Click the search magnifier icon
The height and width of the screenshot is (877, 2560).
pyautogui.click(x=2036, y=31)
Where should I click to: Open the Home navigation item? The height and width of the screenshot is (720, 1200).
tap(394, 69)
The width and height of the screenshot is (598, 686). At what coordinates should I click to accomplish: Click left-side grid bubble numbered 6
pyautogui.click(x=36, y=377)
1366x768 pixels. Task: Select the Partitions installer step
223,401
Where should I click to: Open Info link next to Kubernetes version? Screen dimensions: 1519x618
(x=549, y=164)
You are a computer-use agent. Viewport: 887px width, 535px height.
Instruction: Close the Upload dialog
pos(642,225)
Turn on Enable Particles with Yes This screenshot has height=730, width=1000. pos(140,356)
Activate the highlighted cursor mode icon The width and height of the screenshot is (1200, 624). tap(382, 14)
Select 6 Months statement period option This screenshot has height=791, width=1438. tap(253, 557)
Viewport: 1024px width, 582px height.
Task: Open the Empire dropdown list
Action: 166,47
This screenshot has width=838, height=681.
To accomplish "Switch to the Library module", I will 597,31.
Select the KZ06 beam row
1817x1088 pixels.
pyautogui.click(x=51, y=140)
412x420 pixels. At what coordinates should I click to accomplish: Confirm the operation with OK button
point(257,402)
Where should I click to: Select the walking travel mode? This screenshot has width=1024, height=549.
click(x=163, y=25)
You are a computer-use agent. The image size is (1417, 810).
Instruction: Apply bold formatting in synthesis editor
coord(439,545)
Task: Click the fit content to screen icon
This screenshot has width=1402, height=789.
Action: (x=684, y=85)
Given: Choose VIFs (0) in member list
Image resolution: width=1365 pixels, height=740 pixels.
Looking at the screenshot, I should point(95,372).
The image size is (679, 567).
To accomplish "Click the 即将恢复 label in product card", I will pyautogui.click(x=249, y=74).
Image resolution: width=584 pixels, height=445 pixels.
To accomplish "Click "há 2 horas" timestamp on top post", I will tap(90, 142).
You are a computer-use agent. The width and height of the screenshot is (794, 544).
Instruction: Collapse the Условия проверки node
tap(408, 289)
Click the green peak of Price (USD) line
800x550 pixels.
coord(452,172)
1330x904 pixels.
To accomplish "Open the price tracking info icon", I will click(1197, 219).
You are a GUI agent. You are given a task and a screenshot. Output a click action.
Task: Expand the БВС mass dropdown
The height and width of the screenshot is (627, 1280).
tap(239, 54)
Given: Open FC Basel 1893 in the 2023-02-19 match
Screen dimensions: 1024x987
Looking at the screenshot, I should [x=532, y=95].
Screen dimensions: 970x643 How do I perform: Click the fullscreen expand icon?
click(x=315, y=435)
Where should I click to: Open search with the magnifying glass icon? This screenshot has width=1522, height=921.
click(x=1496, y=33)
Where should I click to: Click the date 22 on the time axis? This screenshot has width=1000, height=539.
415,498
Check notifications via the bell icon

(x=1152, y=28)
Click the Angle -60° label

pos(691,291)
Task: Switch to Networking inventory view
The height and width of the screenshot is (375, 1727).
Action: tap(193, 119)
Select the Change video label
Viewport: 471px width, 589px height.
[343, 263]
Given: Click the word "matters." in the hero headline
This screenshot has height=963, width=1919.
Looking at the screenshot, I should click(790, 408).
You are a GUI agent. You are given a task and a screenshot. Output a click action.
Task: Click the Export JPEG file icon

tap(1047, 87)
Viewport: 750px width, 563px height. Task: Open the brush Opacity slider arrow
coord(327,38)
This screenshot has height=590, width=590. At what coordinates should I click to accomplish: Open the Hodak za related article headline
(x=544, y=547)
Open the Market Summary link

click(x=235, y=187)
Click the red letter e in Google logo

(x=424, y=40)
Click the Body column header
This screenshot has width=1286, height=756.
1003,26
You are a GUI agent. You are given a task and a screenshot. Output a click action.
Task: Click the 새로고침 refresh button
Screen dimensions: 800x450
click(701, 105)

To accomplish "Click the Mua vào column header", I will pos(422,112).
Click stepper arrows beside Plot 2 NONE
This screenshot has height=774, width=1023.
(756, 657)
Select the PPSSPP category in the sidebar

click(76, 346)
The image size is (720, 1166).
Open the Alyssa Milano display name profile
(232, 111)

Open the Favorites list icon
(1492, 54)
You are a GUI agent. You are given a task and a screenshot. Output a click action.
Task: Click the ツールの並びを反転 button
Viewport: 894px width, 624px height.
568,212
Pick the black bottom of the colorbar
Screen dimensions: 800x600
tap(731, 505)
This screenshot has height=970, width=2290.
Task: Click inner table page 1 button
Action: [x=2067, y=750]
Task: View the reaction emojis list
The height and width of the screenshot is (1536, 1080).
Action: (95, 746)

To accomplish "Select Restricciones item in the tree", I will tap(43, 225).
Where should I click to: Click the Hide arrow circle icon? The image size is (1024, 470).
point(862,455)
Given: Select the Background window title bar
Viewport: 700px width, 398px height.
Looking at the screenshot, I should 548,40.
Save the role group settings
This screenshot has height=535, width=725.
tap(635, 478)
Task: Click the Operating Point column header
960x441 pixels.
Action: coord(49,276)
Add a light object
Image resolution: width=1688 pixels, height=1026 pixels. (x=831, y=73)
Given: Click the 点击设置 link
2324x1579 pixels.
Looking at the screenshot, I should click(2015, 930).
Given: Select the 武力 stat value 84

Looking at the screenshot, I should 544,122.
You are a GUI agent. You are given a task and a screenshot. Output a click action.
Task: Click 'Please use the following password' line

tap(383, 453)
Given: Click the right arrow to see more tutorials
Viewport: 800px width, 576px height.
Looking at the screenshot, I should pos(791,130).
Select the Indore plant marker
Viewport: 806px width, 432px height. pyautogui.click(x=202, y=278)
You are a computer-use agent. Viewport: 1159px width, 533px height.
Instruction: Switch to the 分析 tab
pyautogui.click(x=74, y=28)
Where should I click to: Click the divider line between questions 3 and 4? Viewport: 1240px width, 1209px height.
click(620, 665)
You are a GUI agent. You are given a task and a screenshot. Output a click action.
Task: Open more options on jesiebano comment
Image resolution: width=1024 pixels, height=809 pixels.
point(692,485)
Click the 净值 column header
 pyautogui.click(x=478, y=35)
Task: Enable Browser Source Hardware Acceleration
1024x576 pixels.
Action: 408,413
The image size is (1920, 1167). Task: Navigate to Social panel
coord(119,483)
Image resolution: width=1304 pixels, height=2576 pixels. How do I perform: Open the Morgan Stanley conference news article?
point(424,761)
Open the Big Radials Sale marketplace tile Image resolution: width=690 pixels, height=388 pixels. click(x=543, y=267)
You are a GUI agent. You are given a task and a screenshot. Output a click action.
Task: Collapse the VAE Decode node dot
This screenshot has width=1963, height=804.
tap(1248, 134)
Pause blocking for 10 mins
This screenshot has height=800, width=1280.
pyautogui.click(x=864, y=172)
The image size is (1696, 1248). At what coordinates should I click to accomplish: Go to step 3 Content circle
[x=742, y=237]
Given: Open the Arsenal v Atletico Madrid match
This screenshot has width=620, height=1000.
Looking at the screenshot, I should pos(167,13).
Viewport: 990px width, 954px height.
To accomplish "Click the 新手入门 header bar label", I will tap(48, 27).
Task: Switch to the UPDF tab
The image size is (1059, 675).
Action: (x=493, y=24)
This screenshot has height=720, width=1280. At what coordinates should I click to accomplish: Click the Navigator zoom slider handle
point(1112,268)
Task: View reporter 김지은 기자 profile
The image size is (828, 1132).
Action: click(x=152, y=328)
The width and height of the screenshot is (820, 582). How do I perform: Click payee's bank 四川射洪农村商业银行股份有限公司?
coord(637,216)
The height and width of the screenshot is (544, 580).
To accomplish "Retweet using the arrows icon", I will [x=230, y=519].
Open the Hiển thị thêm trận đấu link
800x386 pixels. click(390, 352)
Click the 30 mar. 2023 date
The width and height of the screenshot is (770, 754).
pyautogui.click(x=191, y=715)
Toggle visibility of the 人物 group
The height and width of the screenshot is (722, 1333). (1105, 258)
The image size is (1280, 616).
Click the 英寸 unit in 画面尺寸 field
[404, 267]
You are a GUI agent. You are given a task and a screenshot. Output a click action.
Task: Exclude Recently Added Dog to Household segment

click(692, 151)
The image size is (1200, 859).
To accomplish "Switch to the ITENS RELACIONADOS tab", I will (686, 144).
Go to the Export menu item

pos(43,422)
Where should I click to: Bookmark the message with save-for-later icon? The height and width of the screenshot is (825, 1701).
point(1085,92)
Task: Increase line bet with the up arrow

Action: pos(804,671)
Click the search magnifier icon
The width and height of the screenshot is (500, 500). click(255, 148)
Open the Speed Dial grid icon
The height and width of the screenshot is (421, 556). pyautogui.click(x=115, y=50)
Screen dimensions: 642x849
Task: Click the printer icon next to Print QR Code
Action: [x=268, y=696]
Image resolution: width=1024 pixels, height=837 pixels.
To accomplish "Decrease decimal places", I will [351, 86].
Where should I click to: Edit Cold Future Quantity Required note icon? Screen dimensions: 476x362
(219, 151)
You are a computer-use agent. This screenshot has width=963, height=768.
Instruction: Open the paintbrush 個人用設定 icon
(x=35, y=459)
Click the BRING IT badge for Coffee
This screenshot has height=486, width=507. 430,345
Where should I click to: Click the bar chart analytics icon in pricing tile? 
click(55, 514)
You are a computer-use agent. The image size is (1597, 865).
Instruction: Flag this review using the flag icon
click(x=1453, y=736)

________________

◆ **What needs to be done**
Quote the listing above from its first line to the line with "This screenshot has width=838, height=681.", inclusive, and add nothing.

◆ **Task output**
Click the search magnifier icon
The height and width of the screenshot is (877, 2560).
pyautogui.click(x=2036, y=31)
Where should I click to: Open the Home navigation item? The height and width of the screenshot is (720, 1200).
tap(394, 69)
The width and height of the screenshot is (598, 686). At what coordinates should I click to accomplish: Click left-side grid bubble numbered 6
pyautogui.click(x=36, y=377)
1366x768 pixels. Task: Select the Partitions installer step
223,401
Where should I click to: Open Info link next to Kubernetes version? Screen dimensions: 1519x618
(x=549, y=164)
You are a computer-use agent. Viewport: 887px width, 535px height.
Instruction: Close the Upload dialog
pos(642,225)
Turn on Enable Particles with Yes This screenshot has height=730, width=1000. pos(140,356)
Activate the highlighted cursor mode icon The width and height of the screenshot is (1200, 624). tap(382, 14)
Select 6 Months statement period option This screenshot has height=791, width=1438. tap(253, 557)
Viewport: 1024px width, 582px height.
Task: Open the Empire dropdown list
Action: 166,47
This screenshot has width=838, height=681.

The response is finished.